Служительница за нами запирала калитку. Мы ее спросили, часто ли здесь хоронят в чужие могилы. Она ответила, что земля стоит дорого и что это иногда практикуется. Когда по прошествии какого-то срока за могилой никто не ухаживает, тогда в нее могут захоронить чужого человека. Мы спросили, кто такой Григорьев. Она припомнила, что это кто-то из первых эмигрантов. «Есаул белой гвардии», — добавила она. «Но почему Тарковского именно к нему?» — допытывался Некрасов. Она была француженка и была не в курсе этой трагической истории, да и не очень понимала, о ком мы говорим. И мы тоже не очень понимали причины такой спешки, когда хоронят в цинковом гробу в чужую могилу. Пусть это будет на совести тех, кто это сделал...

Сейчас, говорят, Тарковского перезахоронили в чистую землю, видимо, недалеко от этого места, потому что в том углу кладбища оставалась земля для будущих могил.

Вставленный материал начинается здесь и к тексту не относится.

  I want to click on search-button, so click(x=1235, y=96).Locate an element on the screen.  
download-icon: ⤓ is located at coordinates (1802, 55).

Возвращались мы печальные и молчаливые. Долго потом сидели в том же кафе «Монпарнас» на втором этаже. Опять подходили знакомые, иногда подсаживались к нам, пропускали рюмочку, и опять мы говорили о московских и парижских общих знакомых. Кто-то принес русскую эмигрантскую газету, которую у меня по возвращении в Москву отобрали на таможне, с большой статьей-некрологом об Анатолии Васильевиче Эфросе, которого мы недавно хоронили в Москве, и с коротким, но броским объявлением, что собираются средства на памятник на могилу Тарковского. Некрасов скорбно прокомментировал: «Неужели Андрей себе даже на памятник не заработал своими фильмами, чтобы не обирать бедных эмигрантов...» Поговорили об Эфросе, о судьбе «Таганки»... Некрасов был в курсе всех наших московских дел, я ему сказала: «Приезжайте в гости», он ответил: «Да, хотелось бы... На какое-то время». Тогда ни я, ни он еще не знали, что он смертельно болен и через несколько месяцев будет лежать на русском кладбище Сен-Женевь-ев-де-Буа в чужой могиле.